Литмир - Электронная Библиотека
A
A

По очереди держат револьвер в руках, крутят барабан. Он пощелкивает. Санька с восхищением смотрит на семизарядный самострел.

— Где подцепил?

Владик, заикаясь от волнения, принимается рассказывать все, что с ним приключилось в этот день…

5

Они подползли к обрыву, нависшему над Лисьим оврагом, и, затаив дыхание, глянули вниз.

Тишина в овраге. Только изредка с сухим шелестом падают листья с березовых веток да прямо под обрывом, в зеленой чаще можжевельника, цвенькают суетливые клесты. Дно оврага заросло папоротником и хвощом. Туда не заглядывает осеннее солнышко. Там сумеречно и жутко, как в первобытном лесу.

Вон и горелая береза стоит на краю оврага, греет сухие ветки в утренних лучах.

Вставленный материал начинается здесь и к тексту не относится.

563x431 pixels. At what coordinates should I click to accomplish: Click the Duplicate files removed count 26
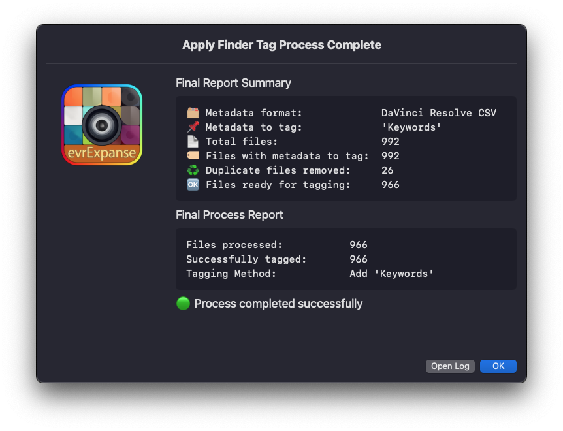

Владику вдруг стало жарко, будто его завели в горячую парильню. Щеки пылают, а на лбу выступили крупные капли пота. Вчера у бабки Ганны на чердаке, когда они решили с Санькой идти сюда, ему казалось это какой-то игрой. Он не стал отнекиваться. Сразу согласился… Но теперь горелая береза — вот она стоит перед глазами, и это вовсе не похоже на игру, потому что, увидев ее, оробел и сам Санька. Он так же, как и Владик, припал к сухой траве, прячет голову за куст можжевельника и направляет заряженный наган на дерево с черными обгорелыми ветвями.

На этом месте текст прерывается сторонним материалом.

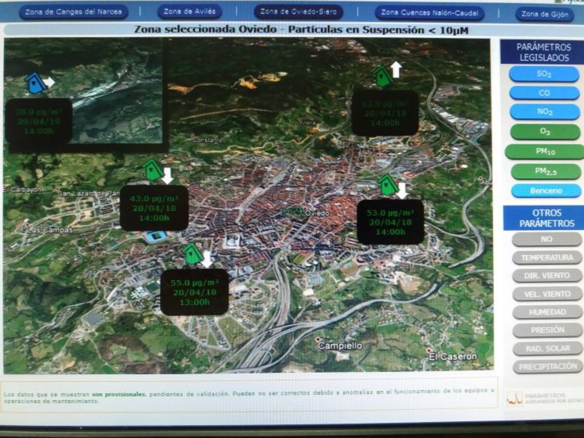
Task: Show TEMPERATURA parameter data
Action: coord(547,257)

Владик побледнел, даже заикаться стал:

— М-м-может, вернемся?

— Не робей, — подбадривает его Санька.

Он тоже боится, но не подает виду. Пугает его неизвестность: кто вызвал их сюда?

Санька сползает вниз, в заросли папоротника. Владик не отстает от него, мнет животом колючий ежевичник. Руку обожгла крапива. Печет, как огнем. Хочется зареветь от боли. А Санька толкает локтем в бок:

— Не сопи! Распыхтелся, как паровоз…

Мальчишки пробирались по оврагу осторожно, и каждый шорох им казался оглушительным громом. Не дыша, они ползли все вперед и вперед, и вот прямо перед ними в просветах между листьями папоротника показалась снова черная зловещая береза.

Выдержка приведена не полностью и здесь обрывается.